In some cases it seems like it would be a serious regression; so I'm trying to figure out which cases those are if we can avoid using ChunkResolver in those cases.
It's hard to say if that extra memory usage is that significant. I feel like some extra memory usage will always happen within compute function. This is large since it needs to operate on the entire chunk, rather than just a chunk at a time. But also with memory pools we can rapidly reuse memory; so I imagine for example if we are running Take() on a Table with multiple string columns, the memory used temporarily for the first one could be re-used when processing the second.
From the results above, before performing the Take operation what information do we know that could allow us to select the adequate strategy?
- The main factor driving the differences is the indices access order (random vs monotonic). I do not think we can identify a priori if the take indices are monotonic or random. If so, we can clearly select a strategy. Please correct me if I'm wrong here.
- Number of chunks and size we can get from the chunked array.
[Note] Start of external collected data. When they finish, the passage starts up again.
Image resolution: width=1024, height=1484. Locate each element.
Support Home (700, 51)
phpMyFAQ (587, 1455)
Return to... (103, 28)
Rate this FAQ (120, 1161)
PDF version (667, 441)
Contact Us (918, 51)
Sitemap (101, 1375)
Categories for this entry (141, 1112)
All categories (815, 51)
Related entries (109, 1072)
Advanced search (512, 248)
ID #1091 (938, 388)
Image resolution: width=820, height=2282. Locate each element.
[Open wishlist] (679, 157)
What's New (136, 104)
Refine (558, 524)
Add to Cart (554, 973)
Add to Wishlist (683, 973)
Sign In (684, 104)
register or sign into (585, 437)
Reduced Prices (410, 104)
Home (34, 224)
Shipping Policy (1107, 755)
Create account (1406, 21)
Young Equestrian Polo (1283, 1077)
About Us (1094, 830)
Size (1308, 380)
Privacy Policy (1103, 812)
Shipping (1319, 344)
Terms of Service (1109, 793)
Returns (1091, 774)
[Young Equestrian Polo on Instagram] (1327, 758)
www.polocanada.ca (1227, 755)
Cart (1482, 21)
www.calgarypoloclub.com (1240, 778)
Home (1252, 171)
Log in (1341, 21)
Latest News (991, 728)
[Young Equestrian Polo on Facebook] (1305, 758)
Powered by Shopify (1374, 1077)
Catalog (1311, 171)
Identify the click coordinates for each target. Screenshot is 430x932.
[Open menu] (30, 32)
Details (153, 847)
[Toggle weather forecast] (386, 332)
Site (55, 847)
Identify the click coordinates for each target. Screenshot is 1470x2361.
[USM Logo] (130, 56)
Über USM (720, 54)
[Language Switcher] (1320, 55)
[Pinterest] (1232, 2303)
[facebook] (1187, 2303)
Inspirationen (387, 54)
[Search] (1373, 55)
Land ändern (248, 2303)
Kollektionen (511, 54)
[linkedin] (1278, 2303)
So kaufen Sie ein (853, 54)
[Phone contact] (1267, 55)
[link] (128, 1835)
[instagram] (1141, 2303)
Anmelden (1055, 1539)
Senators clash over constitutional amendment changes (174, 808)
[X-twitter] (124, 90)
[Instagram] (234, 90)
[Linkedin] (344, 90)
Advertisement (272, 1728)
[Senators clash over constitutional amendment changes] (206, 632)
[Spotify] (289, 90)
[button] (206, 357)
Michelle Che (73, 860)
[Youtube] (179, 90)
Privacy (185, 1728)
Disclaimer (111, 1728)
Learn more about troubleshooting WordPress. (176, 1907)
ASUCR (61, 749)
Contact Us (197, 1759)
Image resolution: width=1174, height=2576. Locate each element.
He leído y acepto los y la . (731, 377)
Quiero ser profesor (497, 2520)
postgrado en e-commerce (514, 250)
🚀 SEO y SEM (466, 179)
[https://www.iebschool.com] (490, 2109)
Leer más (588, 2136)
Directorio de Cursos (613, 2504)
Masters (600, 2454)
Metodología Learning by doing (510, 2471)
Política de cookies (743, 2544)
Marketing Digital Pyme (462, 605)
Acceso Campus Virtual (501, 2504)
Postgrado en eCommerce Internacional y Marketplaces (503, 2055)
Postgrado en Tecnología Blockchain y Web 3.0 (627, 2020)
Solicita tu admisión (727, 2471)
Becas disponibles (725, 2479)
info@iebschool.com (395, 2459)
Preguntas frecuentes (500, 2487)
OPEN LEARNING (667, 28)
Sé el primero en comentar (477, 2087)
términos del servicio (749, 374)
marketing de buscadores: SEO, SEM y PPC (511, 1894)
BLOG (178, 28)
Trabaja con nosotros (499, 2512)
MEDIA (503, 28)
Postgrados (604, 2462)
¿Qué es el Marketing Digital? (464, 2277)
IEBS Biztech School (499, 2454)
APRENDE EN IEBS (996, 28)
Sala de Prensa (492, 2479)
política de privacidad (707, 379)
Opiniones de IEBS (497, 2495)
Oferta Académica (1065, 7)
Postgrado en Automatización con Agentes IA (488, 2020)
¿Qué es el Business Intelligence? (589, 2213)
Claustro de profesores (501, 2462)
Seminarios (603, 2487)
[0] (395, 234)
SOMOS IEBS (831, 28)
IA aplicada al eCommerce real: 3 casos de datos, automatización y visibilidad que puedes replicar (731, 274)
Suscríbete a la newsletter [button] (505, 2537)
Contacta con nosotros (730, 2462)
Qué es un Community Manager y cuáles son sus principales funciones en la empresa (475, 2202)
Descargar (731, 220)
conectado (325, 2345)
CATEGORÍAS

Now let's try to very hand-wavy summarize some observations based on logical array size.
Random order
- 1K --> concat is ~2x faster
- 10K --> concat is ~4x faster
- 1M and 10M --> concat is ~1.5x faster
Monotonic order
- 1K and 10K --> concat is significantly faster for up to 10's number of chunks, ChunkResolver is faster for 100 and 1K chunks
- 1M and 10M --> ChunkResolver is ~1.5x faster
Based on this a general decision rule could be, if indices are random or array size and number of chunks is not that large, use concat, otherwise ChunkResolver. But if we can't identify access order, then it does looks like concat would be a better choice assuming most use cases of Take make random accesses.
An alternative approach could be to add a configuration flag in Arrow that states "optimize for speed or optimize for storage", and this could be used to select strategies all throughout.